Still, over and above the cost-benefit analysis, and given the cleanup plan's remarkable sweep, the proposal needs serious political will behind it. The labor-green folks have been talking for months to the port commissioners and the offices of Mayor Antonio Villaraigosa in Los Angeles and Mayor Bob Foster in Long Beach. Opponents are pushing back. Politically, they're in a somewhat tricky position: Since it's hard to be in favor of dirty air, they're arguing that they'll back a cleanup, but just not this cleanup.

They also have a legal card to play: the threat to sue the ports for requiring drivers to have employee status, on the grounds that the mandate would be an anti-competitive ban that would violate federal shipping law. Even if that's a losing legal argument, as the labor groups believe, tie-ups in court could slow down the cleanup plan for years and make it cost more.

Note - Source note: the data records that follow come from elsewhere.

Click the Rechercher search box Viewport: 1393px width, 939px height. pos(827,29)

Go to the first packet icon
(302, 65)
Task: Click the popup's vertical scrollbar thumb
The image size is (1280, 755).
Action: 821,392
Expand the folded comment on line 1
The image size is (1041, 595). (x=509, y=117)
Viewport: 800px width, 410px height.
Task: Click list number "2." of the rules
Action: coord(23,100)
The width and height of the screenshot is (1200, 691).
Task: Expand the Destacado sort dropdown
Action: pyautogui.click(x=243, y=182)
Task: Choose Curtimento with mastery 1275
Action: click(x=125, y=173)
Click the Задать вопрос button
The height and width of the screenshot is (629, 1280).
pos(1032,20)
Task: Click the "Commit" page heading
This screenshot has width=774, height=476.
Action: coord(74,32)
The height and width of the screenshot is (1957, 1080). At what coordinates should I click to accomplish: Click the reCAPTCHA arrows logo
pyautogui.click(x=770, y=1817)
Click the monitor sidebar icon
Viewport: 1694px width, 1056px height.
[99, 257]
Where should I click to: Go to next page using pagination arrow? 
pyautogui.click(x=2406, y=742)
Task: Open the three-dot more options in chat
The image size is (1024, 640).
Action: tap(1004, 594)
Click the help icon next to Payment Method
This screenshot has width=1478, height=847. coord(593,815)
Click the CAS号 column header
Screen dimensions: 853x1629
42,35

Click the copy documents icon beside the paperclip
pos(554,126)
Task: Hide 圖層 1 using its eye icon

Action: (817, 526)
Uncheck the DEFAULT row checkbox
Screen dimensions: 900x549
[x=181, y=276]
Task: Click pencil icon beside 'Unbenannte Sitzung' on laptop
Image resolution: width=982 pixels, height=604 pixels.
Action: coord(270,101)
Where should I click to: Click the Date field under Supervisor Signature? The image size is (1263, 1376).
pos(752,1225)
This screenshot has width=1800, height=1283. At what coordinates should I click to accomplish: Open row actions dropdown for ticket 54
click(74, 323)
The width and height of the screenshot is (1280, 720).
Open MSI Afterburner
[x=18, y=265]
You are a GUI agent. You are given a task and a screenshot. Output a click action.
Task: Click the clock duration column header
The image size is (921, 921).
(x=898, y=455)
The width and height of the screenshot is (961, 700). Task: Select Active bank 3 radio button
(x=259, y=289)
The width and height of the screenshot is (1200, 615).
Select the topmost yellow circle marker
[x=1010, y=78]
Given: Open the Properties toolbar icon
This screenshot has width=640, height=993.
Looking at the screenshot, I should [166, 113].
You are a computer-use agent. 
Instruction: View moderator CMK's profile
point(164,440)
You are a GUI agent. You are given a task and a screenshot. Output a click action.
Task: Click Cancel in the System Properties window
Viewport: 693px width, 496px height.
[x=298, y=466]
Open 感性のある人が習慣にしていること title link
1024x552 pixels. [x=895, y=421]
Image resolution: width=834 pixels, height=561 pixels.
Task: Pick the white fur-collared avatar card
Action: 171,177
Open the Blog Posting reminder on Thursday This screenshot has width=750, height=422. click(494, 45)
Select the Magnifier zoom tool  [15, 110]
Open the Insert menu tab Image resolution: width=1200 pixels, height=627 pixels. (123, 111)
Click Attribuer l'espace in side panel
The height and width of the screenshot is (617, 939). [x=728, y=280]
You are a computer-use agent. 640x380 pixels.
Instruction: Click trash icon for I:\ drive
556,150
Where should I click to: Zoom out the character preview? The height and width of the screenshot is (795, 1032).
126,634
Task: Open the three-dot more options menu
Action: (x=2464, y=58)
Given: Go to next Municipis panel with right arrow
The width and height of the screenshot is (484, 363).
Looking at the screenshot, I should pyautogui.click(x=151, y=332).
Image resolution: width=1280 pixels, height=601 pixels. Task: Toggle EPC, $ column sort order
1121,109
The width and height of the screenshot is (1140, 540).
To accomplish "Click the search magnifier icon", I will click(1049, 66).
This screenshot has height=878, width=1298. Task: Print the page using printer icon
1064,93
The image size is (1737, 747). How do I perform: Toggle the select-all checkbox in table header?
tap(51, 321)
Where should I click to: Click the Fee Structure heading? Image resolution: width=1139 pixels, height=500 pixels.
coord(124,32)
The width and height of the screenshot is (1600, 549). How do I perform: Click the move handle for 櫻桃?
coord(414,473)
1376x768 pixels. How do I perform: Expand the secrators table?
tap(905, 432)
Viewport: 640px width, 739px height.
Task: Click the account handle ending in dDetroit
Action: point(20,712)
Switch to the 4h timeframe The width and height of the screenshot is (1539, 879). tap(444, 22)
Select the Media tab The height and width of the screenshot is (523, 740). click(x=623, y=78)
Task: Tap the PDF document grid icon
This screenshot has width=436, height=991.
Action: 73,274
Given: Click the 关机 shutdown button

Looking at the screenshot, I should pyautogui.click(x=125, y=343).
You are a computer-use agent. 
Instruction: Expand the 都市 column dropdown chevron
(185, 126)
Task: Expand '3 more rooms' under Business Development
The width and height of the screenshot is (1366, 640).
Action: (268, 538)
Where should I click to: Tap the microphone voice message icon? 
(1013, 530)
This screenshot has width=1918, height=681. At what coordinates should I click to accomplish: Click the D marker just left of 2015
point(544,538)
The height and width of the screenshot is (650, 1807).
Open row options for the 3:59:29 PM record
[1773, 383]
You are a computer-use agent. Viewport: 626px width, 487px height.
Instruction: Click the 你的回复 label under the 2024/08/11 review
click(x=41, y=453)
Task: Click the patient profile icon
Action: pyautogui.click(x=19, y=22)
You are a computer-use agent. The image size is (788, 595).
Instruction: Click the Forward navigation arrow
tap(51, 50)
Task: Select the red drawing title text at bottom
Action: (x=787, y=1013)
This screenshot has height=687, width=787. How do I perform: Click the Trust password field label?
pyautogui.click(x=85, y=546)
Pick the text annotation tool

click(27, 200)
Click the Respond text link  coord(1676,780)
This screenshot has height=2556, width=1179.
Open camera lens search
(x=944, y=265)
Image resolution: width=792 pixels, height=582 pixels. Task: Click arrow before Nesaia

And then there's the question of transition: How do the ports go about retrofitting and replacing thousands of trucks in a short time span? How do they keep everything running smoothly enough that the shippers and the cargo buyers don't take their business elsewhere? There's lots to sort through here. But it's not often that a local branch of government gets to try out a big, bold policy experiment that shifts wealth from powerful multinational corporations to several thousand immigrant truck drivers. And makes it easier for Californians to breathe deeply, too.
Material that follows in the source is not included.